* _Extracted data entries_:
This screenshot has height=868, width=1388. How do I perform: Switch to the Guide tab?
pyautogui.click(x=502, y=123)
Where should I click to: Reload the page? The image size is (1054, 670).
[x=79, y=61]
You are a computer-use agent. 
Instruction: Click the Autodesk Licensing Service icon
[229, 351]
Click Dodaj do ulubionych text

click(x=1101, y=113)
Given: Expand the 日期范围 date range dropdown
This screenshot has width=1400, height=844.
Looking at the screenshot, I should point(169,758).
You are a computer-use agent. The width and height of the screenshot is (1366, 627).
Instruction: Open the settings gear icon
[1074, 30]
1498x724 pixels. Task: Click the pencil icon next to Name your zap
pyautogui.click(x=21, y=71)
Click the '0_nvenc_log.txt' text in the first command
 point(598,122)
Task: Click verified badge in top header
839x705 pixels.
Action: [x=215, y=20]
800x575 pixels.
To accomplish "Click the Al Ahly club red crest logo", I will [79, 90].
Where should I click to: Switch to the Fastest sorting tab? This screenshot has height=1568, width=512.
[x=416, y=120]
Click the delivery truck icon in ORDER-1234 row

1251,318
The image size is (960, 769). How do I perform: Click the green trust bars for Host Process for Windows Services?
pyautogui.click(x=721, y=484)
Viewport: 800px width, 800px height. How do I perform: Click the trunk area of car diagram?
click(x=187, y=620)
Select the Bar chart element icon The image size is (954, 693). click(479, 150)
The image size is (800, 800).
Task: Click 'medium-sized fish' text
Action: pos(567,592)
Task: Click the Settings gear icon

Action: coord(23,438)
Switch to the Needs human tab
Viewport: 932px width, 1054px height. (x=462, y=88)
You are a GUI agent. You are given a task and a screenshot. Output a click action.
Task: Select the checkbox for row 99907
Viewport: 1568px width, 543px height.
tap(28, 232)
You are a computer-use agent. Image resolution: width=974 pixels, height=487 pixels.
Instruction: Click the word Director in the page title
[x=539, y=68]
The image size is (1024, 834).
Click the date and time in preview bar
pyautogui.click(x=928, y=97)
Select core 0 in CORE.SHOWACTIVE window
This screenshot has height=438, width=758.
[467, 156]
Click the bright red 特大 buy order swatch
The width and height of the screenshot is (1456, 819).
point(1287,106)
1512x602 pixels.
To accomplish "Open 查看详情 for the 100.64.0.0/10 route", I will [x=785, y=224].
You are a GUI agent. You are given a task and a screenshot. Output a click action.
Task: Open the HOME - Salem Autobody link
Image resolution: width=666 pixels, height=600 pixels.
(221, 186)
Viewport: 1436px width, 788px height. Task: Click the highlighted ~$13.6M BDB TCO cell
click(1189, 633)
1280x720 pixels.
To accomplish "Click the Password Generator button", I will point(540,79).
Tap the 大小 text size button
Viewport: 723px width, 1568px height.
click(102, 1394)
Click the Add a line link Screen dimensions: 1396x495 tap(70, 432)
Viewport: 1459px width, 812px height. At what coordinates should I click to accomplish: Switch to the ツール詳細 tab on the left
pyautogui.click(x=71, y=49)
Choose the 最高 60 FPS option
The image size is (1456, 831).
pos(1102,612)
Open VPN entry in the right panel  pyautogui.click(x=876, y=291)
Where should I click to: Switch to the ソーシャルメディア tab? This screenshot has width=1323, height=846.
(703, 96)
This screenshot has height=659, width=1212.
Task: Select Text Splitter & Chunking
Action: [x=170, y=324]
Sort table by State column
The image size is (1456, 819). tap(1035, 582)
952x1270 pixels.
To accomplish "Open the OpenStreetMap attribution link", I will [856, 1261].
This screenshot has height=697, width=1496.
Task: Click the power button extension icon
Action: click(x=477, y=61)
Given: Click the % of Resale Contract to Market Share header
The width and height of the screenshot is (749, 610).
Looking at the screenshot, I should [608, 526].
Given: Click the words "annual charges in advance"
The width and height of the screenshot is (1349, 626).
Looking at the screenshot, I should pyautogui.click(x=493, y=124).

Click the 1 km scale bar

* _EXERCISE DESCRIPTION_:
Go line by line through the records and copy those that contain the word "computer".

* _OUTPUT FOR THIS EXERCISE_:
You are a computer-use agent. 
You are a computer-use agent. The width and height of the screenshot is (1366, 627).
You are a computer-use agent. Image resolution: width=974 pixels, height=487 pixels.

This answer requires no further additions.